● **Given task**: In the dog food forum thread, what total did HappyWag pay for two 15 kg bags of fish4dogs adult salmon and potato?

● **Text block**:
= = =

Also PAH have the wainwrights bags on offer often (at the moment £33 for large bags) and with a VIP card you get good offers, I have vouchers for £10 off £50 spends in both Feb and March atm!


----------



## HappyWag (Aug 25, 2012)

we have used both James Wellbeloved and Wainwrights for our puppy. We found the Wainwrights just as good. 
We have now just purchased 2 x 15 kg of adult salmon and potato fish4dogs which was delivered free...total £73.80., which I thought was a good price, and Jasper loves it  It was on offer Said £10 0ff at £41 a bag, then if you spent over £80 there was 10% off.
Ooops looks like the offer was January one


----------



## missnaomi (Jun 4, 2010)

I fed wainwrights for a couple of years and it was fine, but they changed the recipe and it started to get really dusty - JWB doesn't agree with my dog, so that wasn't an option. I know you said you couldn't, but now I have swapped to Taste of the Wild - and it's actually worked out cheaper than Wainwrights... and my dogs are in better condition. It works out as £6 more for a slightly smaller bag - but the bags last quite a bit longer :thumbup: Zooplus also have lots of discounts - I pay for the annual 5% off and use discounts to stock up and this makes it the same price as Wainwrights.

= = =

● **Supplied records**:
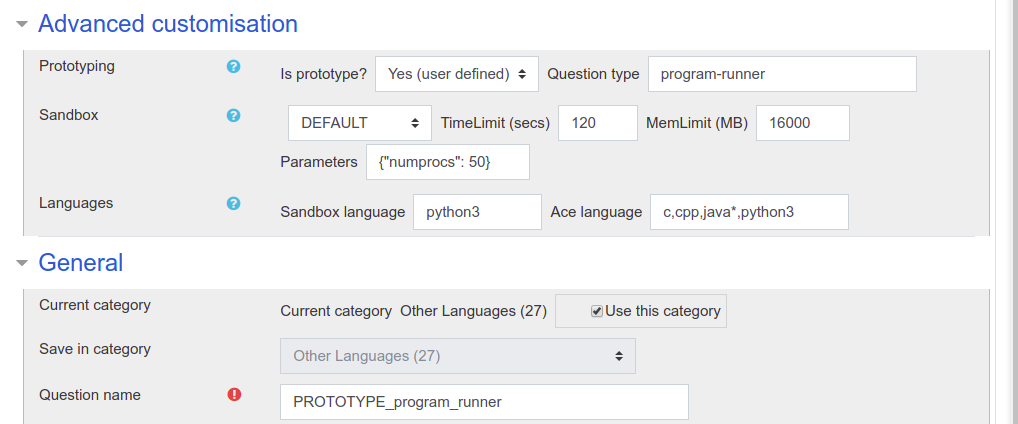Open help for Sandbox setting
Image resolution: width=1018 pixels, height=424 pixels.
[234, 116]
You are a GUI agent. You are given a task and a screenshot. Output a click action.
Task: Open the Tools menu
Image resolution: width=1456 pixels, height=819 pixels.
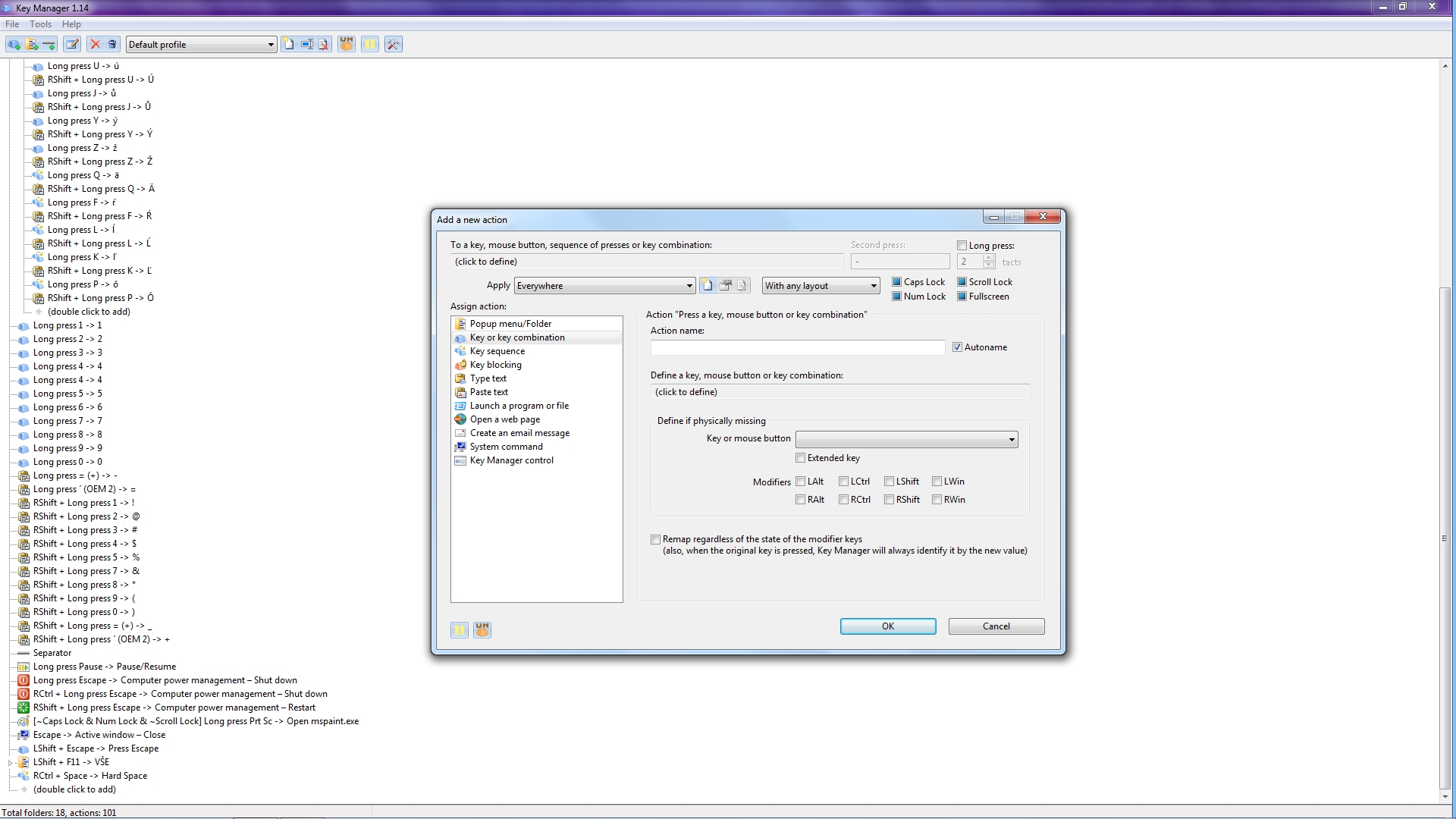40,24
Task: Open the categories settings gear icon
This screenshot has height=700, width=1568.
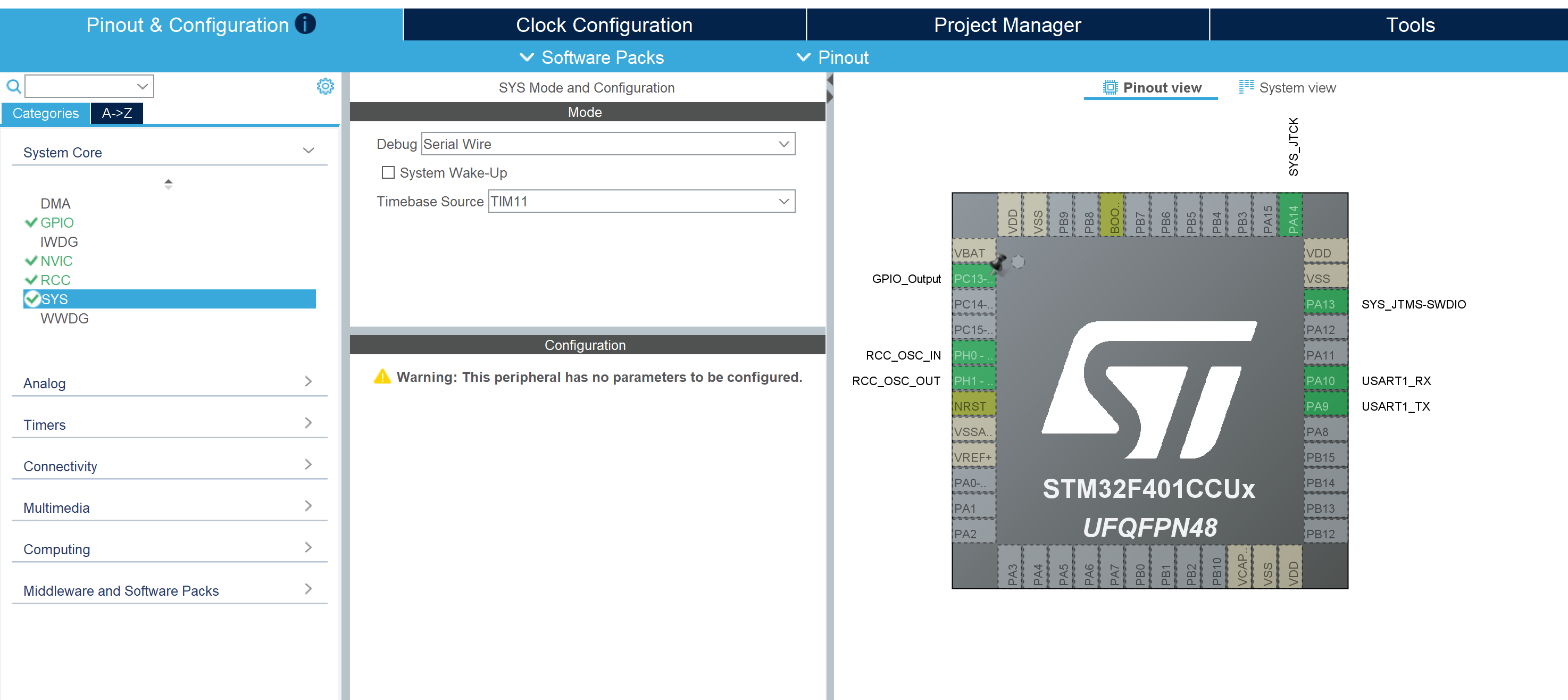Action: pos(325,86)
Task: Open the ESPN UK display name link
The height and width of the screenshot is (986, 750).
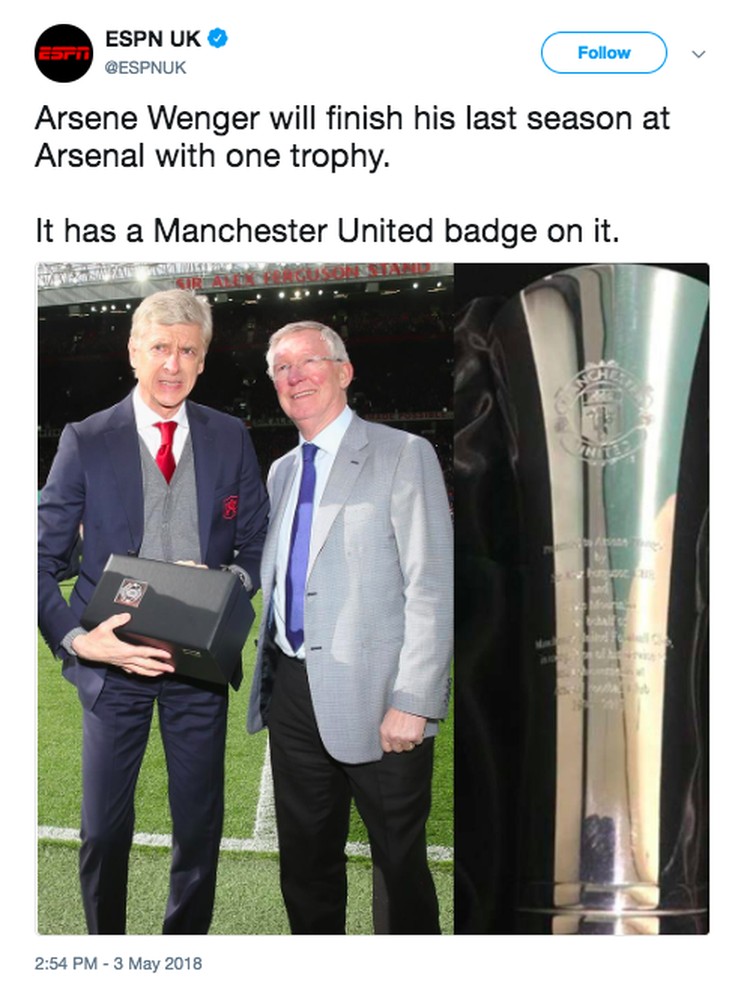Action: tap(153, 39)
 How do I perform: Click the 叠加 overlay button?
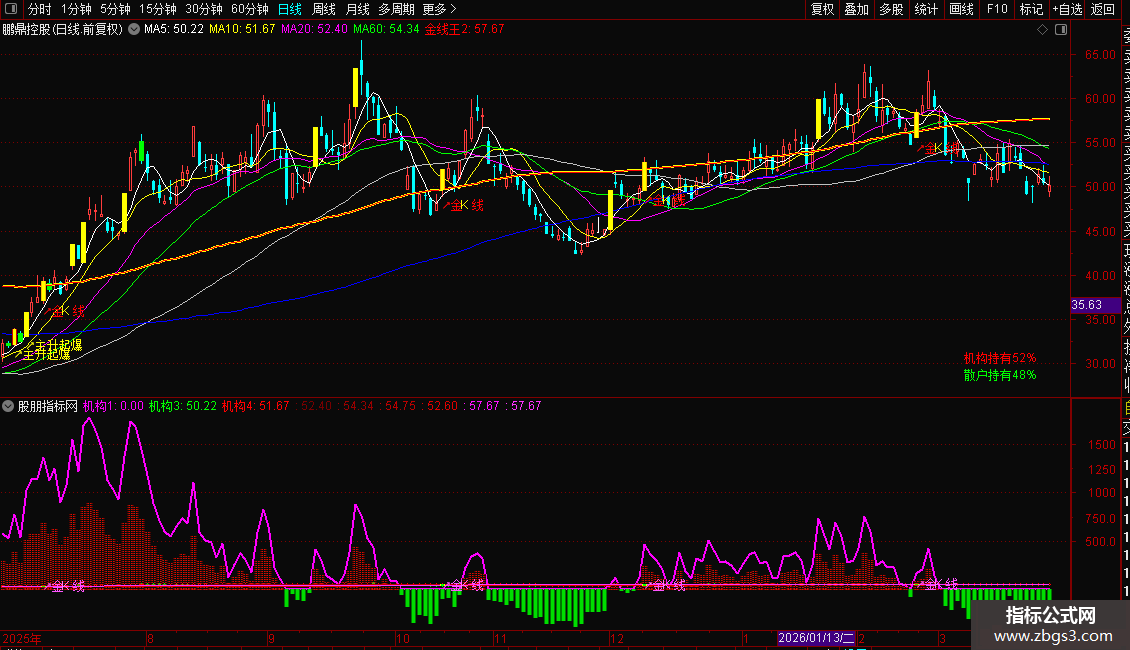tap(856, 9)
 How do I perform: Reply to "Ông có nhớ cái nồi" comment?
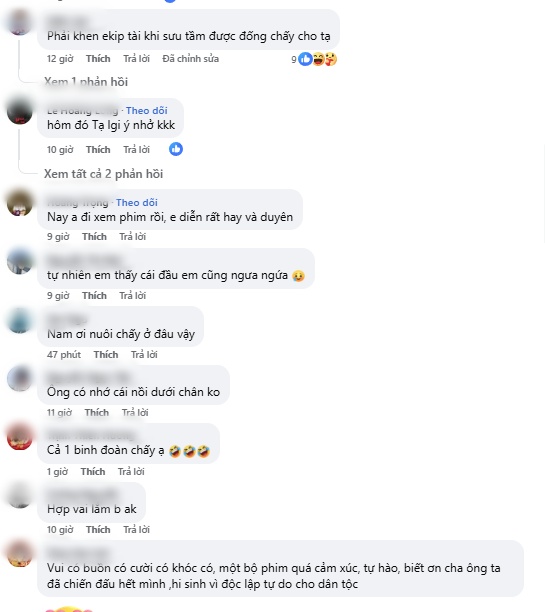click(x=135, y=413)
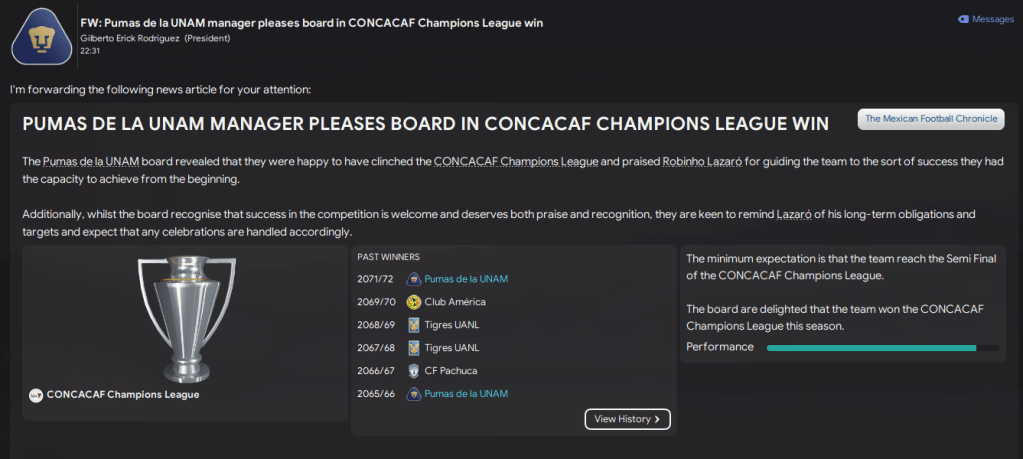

= = =

● **Worked solution**: £73.80, delivered free.